### SUPPLIED TEXT
There are three words that come to mind when I think about individual therapy:
One of the primary reasons for seeking therapy, whether spoken or unspoken, is a lack of freedom. We desire to feel good and be at peace on the inside and empowered to reach our potential on the outside. That’s why anxiety, depression and addictive behaviors, to name a few, are so devastating. They attack our ability to enjoy life and prevent us from reaching our potential.
One of my favorite quotes is by St. Irenaeus of Lyons, “The glory of God is the human person fully alive.” We have a natural desire and drive to experience aliveness. Yet, most of us don’t feel fully alive and we’re at a loss on how to cultivate it. Not infrequently, bad habits and addictive behaviors, in part, are the person’s attempt to experience aliveness. The individual’s pursuit of pleasure or the momentary adrenaline rush becomes an artificial (and destructive) substitute for an important need: to feel alive. One of my therapeutic goals is to help clients develop a life structure that generates a healthy aliveness that lasts.
######
### PROVIDED RECORDS
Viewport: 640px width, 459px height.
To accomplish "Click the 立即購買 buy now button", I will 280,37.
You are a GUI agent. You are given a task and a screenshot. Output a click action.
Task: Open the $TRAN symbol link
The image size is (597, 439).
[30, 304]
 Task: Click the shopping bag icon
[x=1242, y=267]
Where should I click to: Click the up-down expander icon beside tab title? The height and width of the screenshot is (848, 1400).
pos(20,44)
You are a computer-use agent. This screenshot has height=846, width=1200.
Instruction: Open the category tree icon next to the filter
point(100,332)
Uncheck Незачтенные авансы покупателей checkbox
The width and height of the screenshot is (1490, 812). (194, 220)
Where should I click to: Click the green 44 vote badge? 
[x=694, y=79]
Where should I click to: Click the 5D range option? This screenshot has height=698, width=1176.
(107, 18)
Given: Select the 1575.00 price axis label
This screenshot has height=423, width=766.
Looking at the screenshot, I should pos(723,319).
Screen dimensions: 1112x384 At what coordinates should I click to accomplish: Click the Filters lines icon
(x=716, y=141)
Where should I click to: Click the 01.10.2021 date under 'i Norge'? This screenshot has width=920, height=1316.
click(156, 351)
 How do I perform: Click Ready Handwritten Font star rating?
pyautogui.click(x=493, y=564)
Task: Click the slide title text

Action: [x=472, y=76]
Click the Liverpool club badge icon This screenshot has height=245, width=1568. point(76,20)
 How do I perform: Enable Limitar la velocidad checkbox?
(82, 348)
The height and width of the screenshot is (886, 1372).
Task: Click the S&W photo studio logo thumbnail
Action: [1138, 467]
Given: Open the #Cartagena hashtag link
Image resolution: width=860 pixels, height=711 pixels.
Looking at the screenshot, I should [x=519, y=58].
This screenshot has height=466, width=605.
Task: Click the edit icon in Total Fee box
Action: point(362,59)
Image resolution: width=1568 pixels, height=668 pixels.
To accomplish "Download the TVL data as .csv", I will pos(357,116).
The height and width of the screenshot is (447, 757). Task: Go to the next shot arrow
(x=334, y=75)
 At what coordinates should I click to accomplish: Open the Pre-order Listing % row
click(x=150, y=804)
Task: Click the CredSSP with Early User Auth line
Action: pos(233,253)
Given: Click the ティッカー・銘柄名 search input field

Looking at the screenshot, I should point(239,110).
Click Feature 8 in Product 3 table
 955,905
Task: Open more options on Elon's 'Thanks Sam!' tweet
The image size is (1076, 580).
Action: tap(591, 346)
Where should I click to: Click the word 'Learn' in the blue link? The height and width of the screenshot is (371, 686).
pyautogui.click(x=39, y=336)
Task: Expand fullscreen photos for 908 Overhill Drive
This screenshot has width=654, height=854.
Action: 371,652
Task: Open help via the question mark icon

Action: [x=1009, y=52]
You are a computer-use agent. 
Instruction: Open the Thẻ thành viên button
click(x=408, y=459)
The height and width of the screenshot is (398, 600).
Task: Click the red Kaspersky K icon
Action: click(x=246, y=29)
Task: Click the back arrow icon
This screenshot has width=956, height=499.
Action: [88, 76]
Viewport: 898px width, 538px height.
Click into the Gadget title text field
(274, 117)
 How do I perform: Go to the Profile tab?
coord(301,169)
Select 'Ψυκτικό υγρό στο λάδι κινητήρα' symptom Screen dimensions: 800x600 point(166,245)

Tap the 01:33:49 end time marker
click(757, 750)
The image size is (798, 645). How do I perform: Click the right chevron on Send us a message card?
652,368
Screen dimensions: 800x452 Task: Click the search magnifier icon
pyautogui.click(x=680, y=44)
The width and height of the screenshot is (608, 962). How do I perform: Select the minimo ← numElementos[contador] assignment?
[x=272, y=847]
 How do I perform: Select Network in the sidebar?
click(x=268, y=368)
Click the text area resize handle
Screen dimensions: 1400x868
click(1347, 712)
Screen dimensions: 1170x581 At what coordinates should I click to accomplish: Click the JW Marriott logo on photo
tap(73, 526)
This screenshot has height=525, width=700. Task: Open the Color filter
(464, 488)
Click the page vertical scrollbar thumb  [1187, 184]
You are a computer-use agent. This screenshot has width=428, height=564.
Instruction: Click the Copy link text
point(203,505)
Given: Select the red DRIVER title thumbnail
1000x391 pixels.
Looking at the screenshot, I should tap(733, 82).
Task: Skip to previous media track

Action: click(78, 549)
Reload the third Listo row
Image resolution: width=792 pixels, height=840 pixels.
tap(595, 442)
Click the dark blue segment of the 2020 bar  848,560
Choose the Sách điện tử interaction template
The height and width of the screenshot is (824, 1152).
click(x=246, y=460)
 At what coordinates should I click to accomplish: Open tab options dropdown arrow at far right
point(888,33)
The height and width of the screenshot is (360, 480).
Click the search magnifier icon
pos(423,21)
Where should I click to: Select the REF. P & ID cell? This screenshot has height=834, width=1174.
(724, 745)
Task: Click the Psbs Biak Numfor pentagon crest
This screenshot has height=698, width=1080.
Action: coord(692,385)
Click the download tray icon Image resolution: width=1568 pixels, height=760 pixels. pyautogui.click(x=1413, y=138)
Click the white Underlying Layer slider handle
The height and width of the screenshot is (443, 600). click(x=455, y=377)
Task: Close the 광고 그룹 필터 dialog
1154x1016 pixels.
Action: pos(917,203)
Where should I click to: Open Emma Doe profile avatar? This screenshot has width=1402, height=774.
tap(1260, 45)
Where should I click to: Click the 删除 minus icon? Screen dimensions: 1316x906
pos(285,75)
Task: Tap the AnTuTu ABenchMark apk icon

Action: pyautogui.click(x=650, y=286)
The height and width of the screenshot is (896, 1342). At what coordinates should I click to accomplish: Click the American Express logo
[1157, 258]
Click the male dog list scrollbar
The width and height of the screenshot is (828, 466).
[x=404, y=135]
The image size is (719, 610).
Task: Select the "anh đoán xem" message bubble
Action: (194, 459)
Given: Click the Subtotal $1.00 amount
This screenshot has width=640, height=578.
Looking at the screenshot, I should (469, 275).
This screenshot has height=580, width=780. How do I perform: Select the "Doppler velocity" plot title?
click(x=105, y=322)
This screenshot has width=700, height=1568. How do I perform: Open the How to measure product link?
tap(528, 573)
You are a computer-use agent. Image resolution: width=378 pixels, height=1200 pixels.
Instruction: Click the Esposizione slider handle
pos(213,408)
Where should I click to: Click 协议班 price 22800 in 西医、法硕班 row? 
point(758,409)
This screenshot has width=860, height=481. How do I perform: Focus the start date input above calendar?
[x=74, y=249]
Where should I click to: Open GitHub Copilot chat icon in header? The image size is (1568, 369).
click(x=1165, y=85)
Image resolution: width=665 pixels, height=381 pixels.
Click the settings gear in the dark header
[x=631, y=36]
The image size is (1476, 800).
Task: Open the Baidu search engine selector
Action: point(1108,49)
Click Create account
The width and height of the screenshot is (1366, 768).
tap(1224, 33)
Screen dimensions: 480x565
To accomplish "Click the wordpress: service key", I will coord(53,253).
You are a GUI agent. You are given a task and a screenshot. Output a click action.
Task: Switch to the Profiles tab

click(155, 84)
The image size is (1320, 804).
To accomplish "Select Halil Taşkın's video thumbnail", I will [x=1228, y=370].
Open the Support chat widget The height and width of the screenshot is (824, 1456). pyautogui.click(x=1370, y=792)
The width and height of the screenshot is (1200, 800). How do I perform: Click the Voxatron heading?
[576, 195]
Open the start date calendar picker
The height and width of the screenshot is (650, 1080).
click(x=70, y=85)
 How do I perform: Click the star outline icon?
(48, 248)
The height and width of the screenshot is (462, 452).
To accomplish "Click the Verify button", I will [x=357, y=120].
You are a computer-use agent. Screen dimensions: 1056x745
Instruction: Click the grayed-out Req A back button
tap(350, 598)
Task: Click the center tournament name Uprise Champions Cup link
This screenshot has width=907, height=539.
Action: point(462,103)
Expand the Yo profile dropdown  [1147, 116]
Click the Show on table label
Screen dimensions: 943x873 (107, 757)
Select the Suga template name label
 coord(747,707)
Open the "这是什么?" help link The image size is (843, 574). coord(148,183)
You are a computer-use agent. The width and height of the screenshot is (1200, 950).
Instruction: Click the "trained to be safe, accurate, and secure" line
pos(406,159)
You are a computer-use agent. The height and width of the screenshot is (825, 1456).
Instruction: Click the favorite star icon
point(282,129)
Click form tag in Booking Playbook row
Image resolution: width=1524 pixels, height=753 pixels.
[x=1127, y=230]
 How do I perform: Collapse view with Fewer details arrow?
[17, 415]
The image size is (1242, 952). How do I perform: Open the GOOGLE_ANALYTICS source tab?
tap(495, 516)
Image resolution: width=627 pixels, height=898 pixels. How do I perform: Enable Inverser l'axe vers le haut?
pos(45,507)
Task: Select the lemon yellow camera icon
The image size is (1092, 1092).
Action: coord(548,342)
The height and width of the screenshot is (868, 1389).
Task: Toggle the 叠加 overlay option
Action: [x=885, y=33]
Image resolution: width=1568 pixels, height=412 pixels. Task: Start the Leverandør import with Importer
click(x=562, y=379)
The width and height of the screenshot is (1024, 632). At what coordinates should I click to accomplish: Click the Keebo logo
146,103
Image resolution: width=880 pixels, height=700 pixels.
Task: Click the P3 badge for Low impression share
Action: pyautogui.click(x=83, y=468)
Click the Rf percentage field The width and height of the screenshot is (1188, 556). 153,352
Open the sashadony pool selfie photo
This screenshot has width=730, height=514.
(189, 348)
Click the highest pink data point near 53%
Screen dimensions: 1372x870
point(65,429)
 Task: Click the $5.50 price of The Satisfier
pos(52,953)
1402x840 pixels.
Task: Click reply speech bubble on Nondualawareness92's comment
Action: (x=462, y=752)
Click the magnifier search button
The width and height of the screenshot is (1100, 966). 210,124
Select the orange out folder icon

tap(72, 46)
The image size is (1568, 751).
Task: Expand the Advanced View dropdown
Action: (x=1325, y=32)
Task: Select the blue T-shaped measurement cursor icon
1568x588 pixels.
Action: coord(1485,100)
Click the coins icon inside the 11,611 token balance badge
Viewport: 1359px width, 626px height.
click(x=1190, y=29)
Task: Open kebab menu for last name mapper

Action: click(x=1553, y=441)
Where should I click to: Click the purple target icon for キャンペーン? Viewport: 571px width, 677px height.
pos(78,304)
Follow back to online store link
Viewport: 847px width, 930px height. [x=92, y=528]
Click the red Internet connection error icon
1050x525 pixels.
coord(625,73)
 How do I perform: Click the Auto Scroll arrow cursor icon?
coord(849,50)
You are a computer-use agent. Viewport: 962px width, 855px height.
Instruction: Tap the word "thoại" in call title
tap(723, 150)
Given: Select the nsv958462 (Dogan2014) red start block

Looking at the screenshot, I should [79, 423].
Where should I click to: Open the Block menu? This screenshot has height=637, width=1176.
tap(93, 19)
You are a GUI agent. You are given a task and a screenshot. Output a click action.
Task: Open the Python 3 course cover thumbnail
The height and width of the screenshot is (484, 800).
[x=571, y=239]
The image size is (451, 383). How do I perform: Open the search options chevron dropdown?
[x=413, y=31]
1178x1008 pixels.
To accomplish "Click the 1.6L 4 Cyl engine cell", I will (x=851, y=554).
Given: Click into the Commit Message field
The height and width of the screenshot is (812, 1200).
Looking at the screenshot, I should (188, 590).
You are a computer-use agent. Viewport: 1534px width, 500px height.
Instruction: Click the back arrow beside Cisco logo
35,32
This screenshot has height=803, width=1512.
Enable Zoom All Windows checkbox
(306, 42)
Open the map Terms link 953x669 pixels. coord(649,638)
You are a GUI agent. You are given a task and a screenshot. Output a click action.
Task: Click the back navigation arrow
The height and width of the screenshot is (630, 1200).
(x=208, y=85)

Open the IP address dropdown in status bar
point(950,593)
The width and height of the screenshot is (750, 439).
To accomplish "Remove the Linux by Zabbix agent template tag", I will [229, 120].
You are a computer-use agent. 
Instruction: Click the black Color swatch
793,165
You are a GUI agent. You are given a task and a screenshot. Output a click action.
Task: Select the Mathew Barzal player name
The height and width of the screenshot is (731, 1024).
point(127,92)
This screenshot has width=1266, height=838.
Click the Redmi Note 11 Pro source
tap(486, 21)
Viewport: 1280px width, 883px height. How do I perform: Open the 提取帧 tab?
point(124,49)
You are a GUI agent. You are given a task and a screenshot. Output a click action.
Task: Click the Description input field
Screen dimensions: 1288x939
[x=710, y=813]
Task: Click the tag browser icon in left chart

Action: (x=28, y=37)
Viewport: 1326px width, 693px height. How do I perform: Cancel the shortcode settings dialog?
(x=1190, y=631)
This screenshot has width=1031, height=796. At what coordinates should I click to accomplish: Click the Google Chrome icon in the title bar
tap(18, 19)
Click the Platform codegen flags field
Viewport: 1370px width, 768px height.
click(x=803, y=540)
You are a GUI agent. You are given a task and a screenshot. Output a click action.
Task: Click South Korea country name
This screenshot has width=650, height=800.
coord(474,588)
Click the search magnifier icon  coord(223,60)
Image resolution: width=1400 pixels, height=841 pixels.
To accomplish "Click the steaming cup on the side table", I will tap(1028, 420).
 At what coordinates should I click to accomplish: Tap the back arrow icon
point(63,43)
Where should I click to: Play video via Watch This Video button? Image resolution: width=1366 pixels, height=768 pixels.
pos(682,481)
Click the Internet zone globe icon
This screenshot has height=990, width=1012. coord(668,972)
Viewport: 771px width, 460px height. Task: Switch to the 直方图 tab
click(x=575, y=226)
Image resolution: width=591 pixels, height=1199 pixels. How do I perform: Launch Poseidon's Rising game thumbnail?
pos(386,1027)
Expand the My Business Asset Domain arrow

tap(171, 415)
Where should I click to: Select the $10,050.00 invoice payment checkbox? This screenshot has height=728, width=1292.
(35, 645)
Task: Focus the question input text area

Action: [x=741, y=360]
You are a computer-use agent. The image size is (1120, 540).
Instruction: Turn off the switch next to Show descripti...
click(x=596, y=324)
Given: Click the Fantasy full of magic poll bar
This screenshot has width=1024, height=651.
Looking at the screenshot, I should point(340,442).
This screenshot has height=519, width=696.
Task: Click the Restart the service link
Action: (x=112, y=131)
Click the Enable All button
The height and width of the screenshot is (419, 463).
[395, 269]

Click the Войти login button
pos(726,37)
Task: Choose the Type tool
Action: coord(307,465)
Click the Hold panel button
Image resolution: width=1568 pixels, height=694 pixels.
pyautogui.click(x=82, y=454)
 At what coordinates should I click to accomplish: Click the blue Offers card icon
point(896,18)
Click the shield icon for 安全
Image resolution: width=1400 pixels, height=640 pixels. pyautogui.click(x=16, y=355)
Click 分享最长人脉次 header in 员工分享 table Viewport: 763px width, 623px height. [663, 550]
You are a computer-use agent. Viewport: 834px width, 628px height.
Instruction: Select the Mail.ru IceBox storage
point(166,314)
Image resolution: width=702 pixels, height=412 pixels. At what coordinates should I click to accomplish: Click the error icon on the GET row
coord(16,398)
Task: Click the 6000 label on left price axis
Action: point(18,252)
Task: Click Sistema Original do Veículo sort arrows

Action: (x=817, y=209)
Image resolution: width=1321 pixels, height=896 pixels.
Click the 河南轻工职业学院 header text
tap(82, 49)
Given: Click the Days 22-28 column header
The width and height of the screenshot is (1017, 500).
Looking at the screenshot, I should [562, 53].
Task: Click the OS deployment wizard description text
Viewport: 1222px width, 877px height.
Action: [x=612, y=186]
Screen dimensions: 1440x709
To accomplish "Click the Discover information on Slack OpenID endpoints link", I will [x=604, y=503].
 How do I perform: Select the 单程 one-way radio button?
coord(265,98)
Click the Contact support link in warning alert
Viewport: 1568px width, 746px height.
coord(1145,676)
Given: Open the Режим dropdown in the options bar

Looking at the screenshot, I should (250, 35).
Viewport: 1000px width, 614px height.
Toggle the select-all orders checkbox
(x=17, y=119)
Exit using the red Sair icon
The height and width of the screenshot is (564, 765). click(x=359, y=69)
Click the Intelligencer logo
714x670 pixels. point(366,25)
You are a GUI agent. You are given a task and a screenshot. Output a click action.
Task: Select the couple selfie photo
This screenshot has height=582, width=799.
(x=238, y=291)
######
- _EXERCISE INSTRUCTIONS_:
1 – According to the passage on individual therapy, why are anxiety, depression and addictive behaviors so devastating?
2 – Write the next part of the passage on individual therapy, picking up after its last sentence.

- _RESULTS FOR EACH TASK_:
1 – They attack our ability to enjoy life and keep us from reaching our potential. That undercuts the freedom people want: to feel good and be at peace on the inside, and to be empowered to reach their potential on the outside.

2 –
The word truthfulness also comes to mind because personal growth and healing requires being honest with oneself and with others. In my work with clients, I try to create a safe, nonjudgmental environment where people are free to express their authentic thoughts & feelings and examine self and life with openness and honesty . There is an emphasis on speaking the truth in love.